So I went for my first swim in ages yesterday. Didn't swim far, the pool got busy and there was a water aerobics class starting that I hadn't noticed in the timetable. I did about 24 lengths, and when I stopped for a breather and to take my goggles off for a moment, I got talking to a fellow swimmer about life and stuff.
It wouldn't be appropriate for me to share what was said, but it's where the conversation went that caught me by surprise. A simple remark opened the door to the opportunity to pray, and so there we stood, by the edge of the pool, with swimmers going up and down and me praying a blessing on someone I'd never met before.
Weird isn't it? I often wonder how many God-moments I miss in the daily run of my life. We're all so very busy going somewhere, doing something, that we probably don't notice a lot of what is happening right in front of our eyes. Worse still, perhaps we are like the religious characters in the story Jesus told about the man who got mugged by thieves and ignored by religious people. Stepping over his body or crossing the road, they moved quickly to avoid contamination that might interrupt their ability to be devoutly religious.

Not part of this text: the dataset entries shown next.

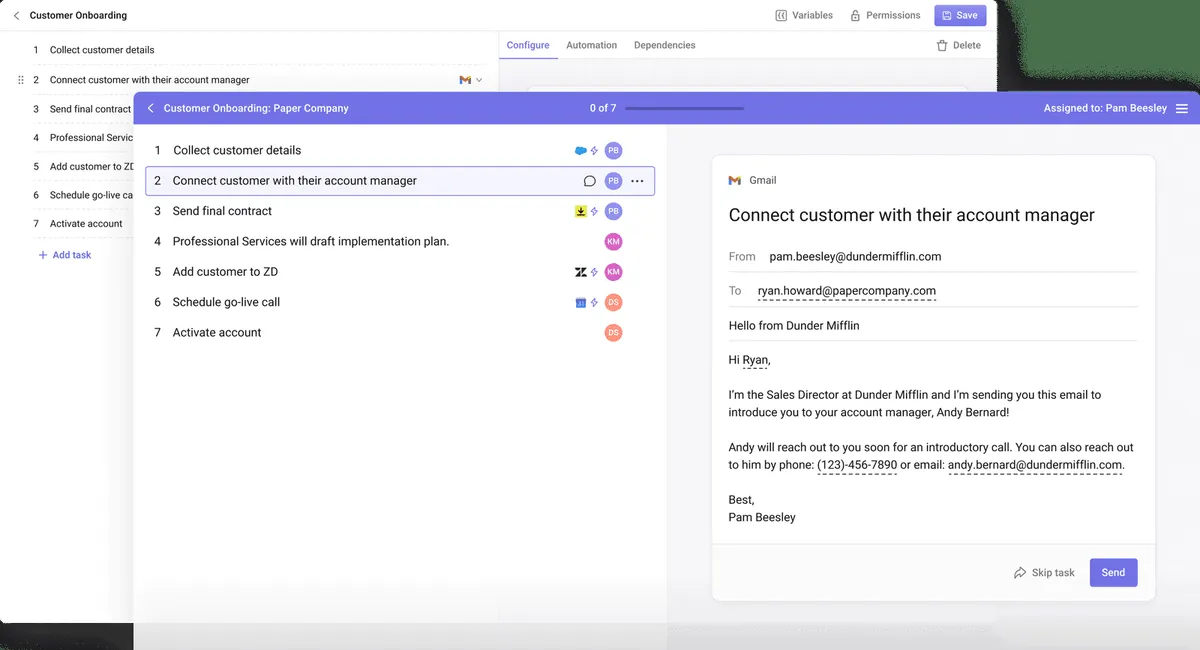Image resolution: width=1200 pixels, height=650 pixels.
Task: Click the Variables icon in the top bar
Action: pos(781,16)
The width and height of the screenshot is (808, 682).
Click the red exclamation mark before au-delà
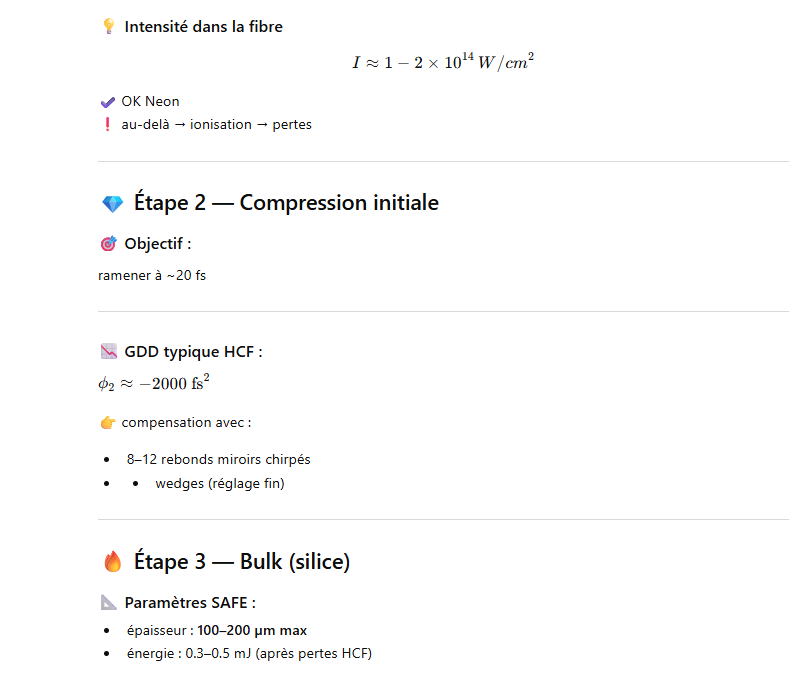pos(108,125)
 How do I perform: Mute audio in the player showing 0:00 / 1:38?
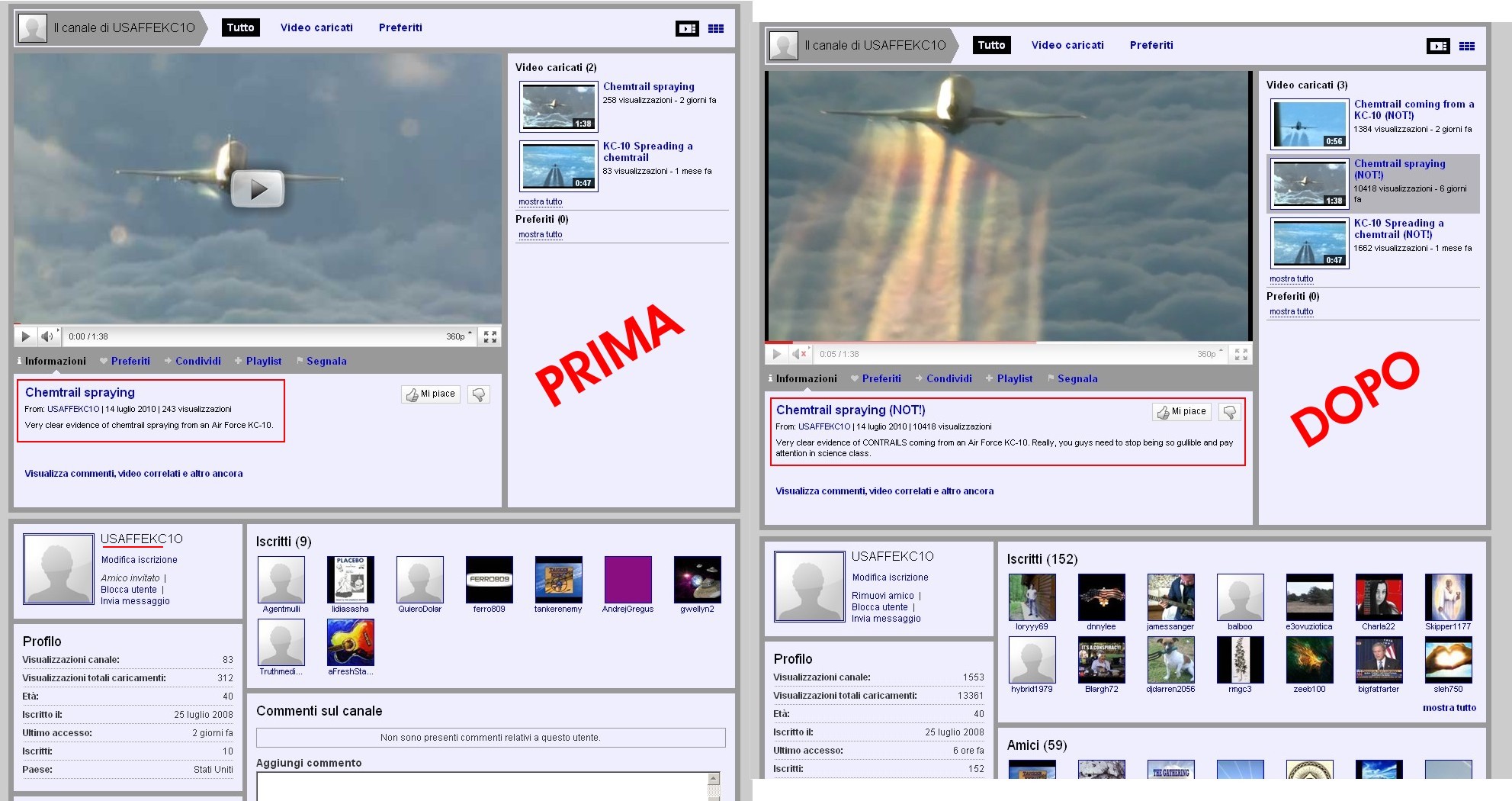click(47, 336)
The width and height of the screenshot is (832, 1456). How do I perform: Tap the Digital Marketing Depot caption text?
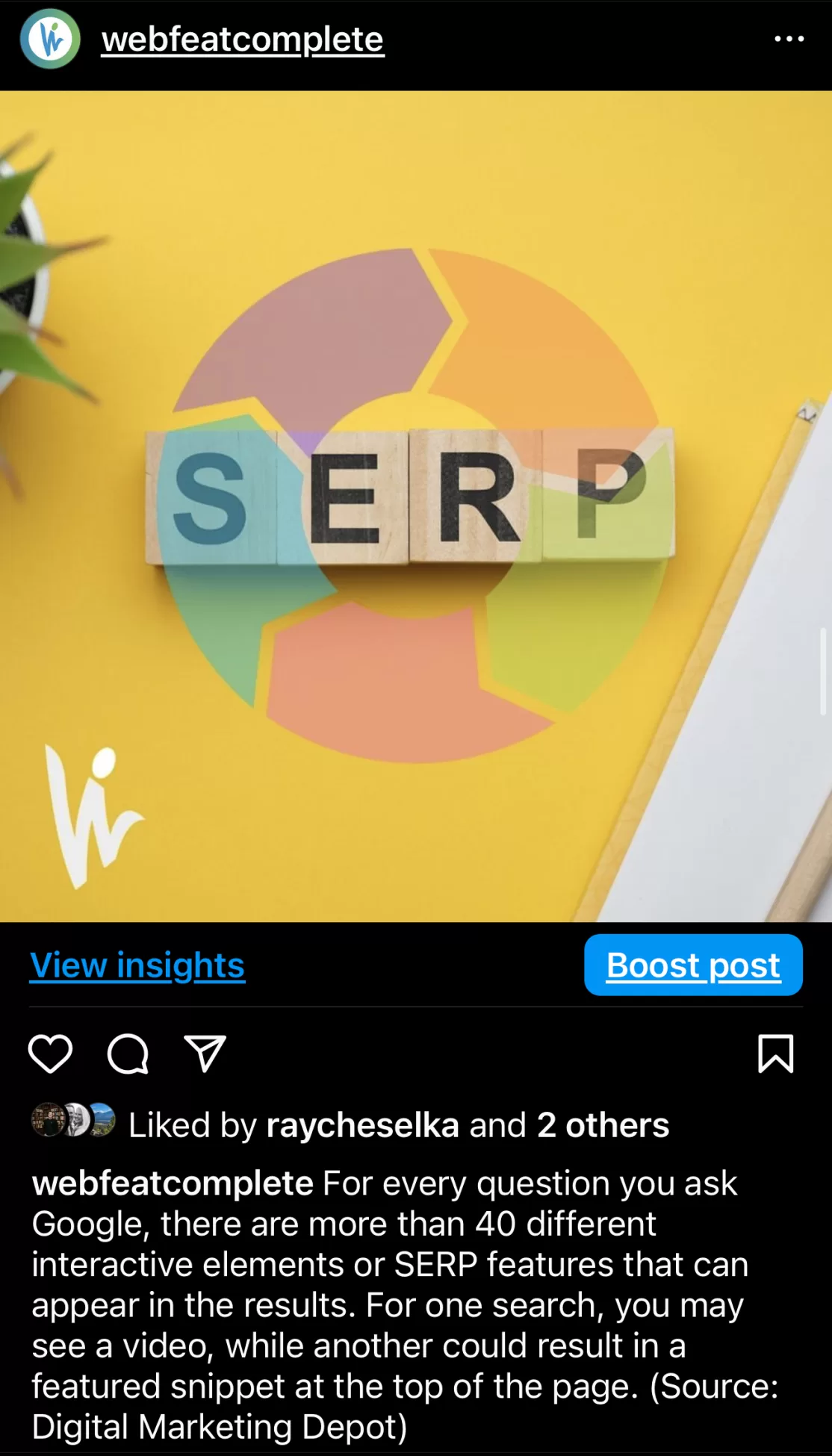219,1427
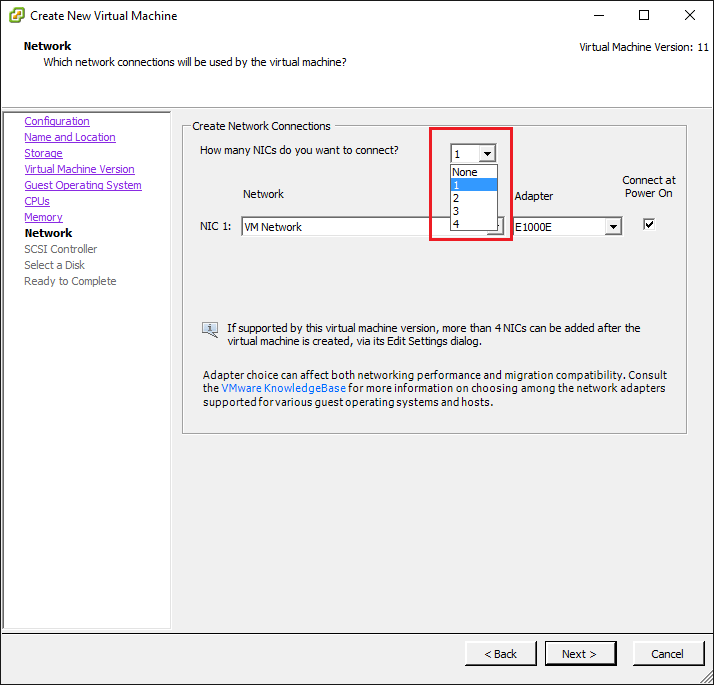714x685 pixels.
Task: Choose 2 in the NIC count list
Action: pos(473,198)
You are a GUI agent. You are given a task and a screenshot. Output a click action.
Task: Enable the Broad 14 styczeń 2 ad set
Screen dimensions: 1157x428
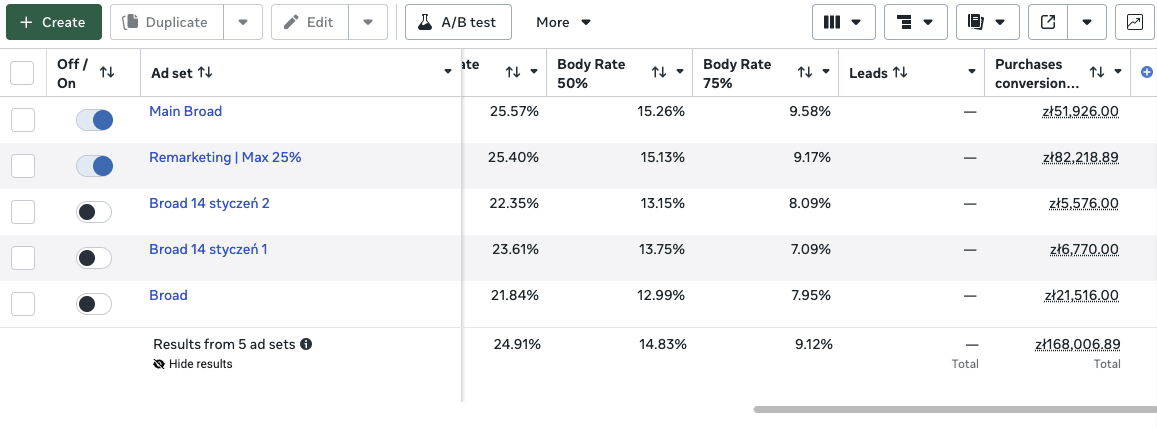94,212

As I continue to read Isaiah, and remind myself of some of the other prophets too, I can't help but notice that when it comes to religious service, God seems to have a somewhat different perspective to us. Rather than focussing on the songs we sing or the sacrifices we make, or the prayers we speak, he talks about the justice we seek on behalf of others, he speaks about righteousness rather than self-righteousness. To use post-modern missional language, he seems to talk about engaging with our culture to transform it rather than huddling together in isolation in order to condemn it.
Do you think that being incarnational might just be reflected not only in the way we live out our discipleship spiritually, but also in the way we live it our practically?
I wonder, when I go out later today, if God will present me with another opportunity to be his co-worker?